Basically, when God created humans, He gifted us with His own special ability to imagine, to create. Think about it — the power that created the entire universe is inside you! And yet, we take that for granted. Our society tries to beat the imagination out of you before you have the change to do something revolutionary with it, and sadly, it often succeeds. It reduces us to little more than lazy housecats content to eat, sleep, and poop all day. We were built to be like God, but spend most of our time being like Garfield.

I think we all need a Genesis week. Imagine what would happen if we all stepped back for a while and did what made our hearts happy. What would happen if we threw ourselves into our creations and stopped caring what other people think? What if we wrote, sang, danced with abandon? What if instead of being so divided, we united over music and art and storytelling, the way we were intended to be? I think that would spark more than just a revolution. It would create a new Eden, a place of peace and contentment.

There’s a reason I study music therapy, and it’s because I feel there’s nothing closer to God than the act of creation. Nothing heals and changes people quite like creating music — or creating anything for that matter! Throw yourself into your creative endeavours, and if you don’t have one yet, find your passion. Maybe it’s baking. Maybe it’s knitting cat sweaters. It doesn’t matter.

Just create.

### Your assignment
From the passage on creativity above, pull out the wording between "There’s a reason" and "Just create.", inclusive, and copy it word for word.

### Data shown

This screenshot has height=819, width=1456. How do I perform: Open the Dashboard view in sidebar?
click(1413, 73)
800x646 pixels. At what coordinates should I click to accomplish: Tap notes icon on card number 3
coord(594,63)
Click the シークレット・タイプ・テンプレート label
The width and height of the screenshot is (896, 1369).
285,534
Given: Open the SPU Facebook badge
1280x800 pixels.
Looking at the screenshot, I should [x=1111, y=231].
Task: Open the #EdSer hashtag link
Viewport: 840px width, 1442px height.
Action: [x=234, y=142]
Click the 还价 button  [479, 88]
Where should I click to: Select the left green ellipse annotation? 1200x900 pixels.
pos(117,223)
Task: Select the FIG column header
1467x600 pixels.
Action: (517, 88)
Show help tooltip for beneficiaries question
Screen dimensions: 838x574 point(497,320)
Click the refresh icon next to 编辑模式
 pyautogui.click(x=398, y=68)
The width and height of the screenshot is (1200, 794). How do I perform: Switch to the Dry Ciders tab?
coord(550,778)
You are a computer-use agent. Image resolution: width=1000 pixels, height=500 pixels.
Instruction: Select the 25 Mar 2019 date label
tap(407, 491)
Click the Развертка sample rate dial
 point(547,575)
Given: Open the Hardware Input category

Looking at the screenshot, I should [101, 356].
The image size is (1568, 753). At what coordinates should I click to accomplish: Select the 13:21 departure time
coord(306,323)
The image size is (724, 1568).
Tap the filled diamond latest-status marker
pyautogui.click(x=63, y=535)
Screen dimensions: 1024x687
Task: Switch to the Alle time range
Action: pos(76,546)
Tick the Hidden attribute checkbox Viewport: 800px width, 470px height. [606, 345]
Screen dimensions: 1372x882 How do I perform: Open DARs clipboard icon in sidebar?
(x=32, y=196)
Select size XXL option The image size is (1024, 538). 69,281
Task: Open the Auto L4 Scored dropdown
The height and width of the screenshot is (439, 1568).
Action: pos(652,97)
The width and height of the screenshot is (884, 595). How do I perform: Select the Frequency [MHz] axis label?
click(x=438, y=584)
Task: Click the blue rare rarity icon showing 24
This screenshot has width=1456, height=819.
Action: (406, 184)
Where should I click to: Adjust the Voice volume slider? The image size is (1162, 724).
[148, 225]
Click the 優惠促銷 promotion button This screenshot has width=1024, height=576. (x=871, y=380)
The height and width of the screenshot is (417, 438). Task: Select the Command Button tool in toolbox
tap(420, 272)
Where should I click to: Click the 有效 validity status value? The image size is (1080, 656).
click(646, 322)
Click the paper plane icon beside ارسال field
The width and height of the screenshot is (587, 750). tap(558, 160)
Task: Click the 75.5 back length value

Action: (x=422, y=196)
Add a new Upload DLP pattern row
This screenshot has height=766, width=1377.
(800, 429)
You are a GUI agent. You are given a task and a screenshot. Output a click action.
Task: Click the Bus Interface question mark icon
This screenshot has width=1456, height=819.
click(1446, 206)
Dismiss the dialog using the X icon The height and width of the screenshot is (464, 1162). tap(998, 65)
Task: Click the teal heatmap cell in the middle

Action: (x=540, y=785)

### Exercise result
There’s a reason I study music therapy, and it’s because I feel there’s nothing closer to God than the act of creation. Nothing heals and changes people quite like creating music — or creating anything for that matter! Throw yourself into your creative endeavours, and if you don’t have one yet, find your passion. Maybe it’s baking. Maybe it’s knitting cat sweaters. It doesn’t matter.

Just create.